# Etsy sellers?



## CJ (May 10, 2002)

Do any of you sell on Etsy? If so, did you go the whole nine yards and get a business license and a tax sales number? I'm thinking about giving this a whirl.


----------



## AngieM2 (May 10, 2002)

I don't do it now, but I've used my sewing as a business for the last few years on my taxes (schedule C) and just use my SS# and my name and it's gone through just fine. Of course, I'm not trying to buy much business wholesale.
That's where a business license would probably help more.


----------



## CJ (May 10, 2002)

Well, if you live in a state that collects sales tax and you sell any items, (not services) you've got to charge sales tax... right? Even if you don't have to charge sales tax online?


----------



## amylou62 (Jul 14, 2008)

You only have to charge sales tax if you bought your materials tax free. If you bought your materials and paid sales tax on them, then it's already paid.


----------



## ErinP (Aug 23, 2007)

CJ said:


> Do any of you sell on Etsy? If so, did you go the whole nine yards and get a business license and a tax sales number?
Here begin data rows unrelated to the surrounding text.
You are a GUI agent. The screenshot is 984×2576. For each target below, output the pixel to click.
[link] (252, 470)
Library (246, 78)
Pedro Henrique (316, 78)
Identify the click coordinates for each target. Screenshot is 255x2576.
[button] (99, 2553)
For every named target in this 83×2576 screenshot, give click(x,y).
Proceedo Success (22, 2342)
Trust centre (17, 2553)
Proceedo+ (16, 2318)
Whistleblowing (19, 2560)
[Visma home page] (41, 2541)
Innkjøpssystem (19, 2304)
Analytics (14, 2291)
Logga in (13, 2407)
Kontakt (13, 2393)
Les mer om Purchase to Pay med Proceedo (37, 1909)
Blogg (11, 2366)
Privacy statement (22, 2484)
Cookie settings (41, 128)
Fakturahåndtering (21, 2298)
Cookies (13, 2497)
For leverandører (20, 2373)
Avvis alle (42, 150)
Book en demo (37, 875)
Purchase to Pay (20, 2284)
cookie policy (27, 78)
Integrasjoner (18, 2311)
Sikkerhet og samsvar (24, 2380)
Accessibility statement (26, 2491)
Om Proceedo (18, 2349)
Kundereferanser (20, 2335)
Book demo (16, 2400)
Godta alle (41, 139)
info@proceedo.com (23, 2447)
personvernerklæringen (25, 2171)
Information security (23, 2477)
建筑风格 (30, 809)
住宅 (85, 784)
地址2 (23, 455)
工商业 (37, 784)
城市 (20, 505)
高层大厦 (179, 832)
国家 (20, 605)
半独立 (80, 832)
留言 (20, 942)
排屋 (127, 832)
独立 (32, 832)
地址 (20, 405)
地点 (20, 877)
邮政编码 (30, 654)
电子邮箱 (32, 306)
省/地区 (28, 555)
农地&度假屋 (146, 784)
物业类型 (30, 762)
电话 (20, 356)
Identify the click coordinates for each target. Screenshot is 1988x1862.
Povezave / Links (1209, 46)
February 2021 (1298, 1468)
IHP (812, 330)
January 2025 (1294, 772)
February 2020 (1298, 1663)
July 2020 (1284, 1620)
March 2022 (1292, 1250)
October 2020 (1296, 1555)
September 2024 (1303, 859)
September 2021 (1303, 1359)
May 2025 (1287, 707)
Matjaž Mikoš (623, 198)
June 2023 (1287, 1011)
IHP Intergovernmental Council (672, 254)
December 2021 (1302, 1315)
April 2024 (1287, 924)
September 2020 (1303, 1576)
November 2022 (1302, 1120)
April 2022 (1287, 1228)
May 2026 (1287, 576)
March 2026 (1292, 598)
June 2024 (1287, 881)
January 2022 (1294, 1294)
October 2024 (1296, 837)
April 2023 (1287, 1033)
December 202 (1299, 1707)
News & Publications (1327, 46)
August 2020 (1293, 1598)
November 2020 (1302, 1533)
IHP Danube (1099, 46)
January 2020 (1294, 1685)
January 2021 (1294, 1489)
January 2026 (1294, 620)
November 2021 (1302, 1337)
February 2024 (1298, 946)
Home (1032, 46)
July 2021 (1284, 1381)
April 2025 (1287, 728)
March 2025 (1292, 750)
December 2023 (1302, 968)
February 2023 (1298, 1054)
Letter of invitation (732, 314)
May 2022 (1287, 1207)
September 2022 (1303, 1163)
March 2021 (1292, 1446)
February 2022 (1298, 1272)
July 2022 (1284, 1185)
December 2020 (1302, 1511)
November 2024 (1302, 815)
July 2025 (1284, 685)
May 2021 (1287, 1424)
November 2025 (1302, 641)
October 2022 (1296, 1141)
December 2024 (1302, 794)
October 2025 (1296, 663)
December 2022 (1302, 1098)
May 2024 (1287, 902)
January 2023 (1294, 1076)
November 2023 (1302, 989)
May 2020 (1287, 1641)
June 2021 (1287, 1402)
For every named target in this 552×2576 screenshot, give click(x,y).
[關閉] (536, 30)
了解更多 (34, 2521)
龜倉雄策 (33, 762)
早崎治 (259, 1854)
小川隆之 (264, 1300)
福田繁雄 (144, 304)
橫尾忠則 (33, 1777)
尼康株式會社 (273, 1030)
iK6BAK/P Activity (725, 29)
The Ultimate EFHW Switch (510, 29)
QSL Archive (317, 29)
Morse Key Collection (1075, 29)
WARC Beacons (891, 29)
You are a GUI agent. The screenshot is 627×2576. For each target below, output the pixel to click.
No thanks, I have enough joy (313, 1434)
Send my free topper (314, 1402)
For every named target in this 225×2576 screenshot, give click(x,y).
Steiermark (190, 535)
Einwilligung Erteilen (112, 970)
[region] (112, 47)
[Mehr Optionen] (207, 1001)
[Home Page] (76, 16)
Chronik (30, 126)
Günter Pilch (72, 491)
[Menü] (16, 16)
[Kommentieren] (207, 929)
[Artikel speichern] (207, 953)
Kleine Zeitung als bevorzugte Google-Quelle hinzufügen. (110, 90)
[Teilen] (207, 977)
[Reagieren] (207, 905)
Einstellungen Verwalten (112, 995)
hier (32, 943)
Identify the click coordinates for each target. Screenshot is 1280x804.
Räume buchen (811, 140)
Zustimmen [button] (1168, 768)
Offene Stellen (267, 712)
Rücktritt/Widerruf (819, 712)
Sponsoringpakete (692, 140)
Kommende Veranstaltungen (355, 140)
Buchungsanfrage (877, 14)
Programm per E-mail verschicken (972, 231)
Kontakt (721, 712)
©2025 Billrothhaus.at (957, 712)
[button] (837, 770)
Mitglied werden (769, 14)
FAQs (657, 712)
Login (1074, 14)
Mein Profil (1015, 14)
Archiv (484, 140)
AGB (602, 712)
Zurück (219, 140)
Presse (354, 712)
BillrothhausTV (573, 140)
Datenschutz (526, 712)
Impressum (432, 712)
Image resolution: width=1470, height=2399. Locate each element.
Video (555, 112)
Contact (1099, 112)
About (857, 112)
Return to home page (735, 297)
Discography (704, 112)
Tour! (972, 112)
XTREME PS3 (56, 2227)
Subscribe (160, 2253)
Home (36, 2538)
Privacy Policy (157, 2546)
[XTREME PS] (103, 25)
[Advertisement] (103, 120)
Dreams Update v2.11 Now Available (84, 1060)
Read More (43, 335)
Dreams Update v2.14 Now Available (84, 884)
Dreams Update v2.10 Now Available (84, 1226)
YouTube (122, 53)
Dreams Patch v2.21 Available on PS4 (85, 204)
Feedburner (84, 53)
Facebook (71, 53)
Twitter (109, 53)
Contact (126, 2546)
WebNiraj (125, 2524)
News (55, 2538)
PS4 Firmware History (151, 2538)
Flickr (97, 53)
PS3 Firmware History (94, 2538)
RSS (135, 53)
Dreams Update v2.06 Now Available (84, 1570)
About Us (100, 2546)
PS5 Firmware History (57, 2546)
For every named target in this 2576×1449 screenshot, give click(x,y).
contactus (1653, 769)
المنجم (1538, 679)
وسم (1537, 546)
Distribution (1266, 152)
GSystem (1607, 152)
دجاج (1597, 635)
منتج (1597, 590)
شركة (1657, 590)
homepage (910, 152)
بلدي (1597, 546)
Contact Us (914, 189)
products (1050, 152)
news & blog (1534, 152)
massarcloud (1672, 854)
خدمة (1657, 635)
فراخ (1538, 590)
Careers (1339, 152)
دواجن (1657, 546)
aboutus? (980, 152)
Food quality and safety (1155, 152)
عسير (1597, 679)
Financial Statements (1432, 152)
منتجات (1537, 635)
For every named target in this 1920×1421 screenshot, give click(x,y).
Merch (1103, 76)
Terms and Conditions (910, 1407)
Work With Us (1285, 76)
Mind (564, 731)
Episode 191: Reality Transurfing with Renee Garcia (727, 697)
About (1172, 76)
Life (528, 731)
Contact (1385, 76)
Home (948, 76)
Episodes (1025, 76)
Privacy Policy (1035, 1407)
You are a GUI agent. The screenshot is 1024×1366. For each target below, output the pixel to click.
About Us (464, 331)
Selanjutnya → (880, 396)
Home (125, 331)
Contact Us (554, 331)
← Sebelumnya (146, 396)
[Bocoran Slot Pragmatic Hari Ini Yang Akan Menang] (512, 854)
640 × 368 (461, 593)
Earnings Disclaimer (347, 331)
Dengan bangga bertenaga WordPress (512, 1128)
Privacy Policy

I'm thinking about giving this a whirl.


In Nebraska: 
You have to _pay_ sales tax for any materials you purchase tax-free and use for _personal_ use. (I'm not sure if you actually need the sales tax license if this is the only reason you'd pay directly to the state).
You also have to pay sales tax for any sales made _in state_. This _does_ require a license as you would collect said tax from the end buyer.

We aren't required to have a business license, only sales tax. But I realize some states do require one.


----------



## CJ (May 10, 2002)

Okay, I'm thinking I'm going to need both. Still considering if this is worth the trouble.


----------



## bopeep (Apr 2, 2007)

I have been thinking about looking into this one......still just thinking.
http://www.artfire.com/modules.php?name=Buy
bopeep


----------



## BlueberryChick (May 12, 2008)

I'm on etsy and artfire (although the artfire shop is really just to reserve a spot in the business name in case I want to use it later.) We (my SIL, Lori, and I) have a business license and have an accountant give us tax advice. So far, we haven't made a profit, but we have to file anyway. Lori handles the tax paperwork.

Etsy gets lots more traffic than artfire, but artfire is really trying hard to make its site seller friendly and encourage people to sign up. I think you can list 10 or 12 items for free on artfire. Etsy charges $0.20 per listing, each listing is good for 4 months. 

I'm no expert on etsy, but I'll be glad to try to answer questions if I can.


----------



## Sew-Classic (Jan 5, 2009)

In Ohio, some services are also subject to sales tax, so even if you paid sales tax on the raw materials, your upcharge for the labor of making the item might be subject to sales tax.

In my state, they require a vendor's license and that you register electronically for the sales tax reporting & collecting. Even if you're just planing to be a sole proprietorship (not a corp or LLC), unless you are doing business using your full/real name, you need to register your business name with the state. 

You can probably get details & specific info at the website for your Secratary of State and Department of Taxation.


----------



## CJ (May 10, 2002)

Yeah I think I'm going to get a DBA, county business license and a tax id and be safe.
Thanks everyone!


----------



## Sew-Classic (Jan 5, 2009)

Well, if you are going to be a proprietorship (not llc or corp), then you have a tax id number already. Unless you are working as a subcontractor or service provider for another company, you will not need to share your tax id with anyone other than the government agencies that regulate such and they shouldn't be publishing that info anywhere. 

Ohio used to call the business name registration a DBA, but they dropped that term. Now it's called a 'fictitious name' or a 'trade name' registration. 

If you are a delivery vendor, you may not need to register anything with the county- only the state. In other words, if it will be a shop for people to come to to purchase goods or services, then you will certainly need to register with the county. If you are just selling via the internet or mail order, that may not be required. Checking with the SOS in your state as to the various vendor's licenses will clarify things.


----------



## CJ (May 10, 2002)

In AR, it appears I need a DBA (still called that here) a tax ID so I an charge state sales tax on items sold to AR residents, and a county business license.

Identical to Missouri so far. The Tax ID is the one I'd hoped to avoid, I really don't relish trying to figure out what's personal and what's business, plus quarterly reporting, but I guess it's a necessary evil if I want to buy wholesale items.


----------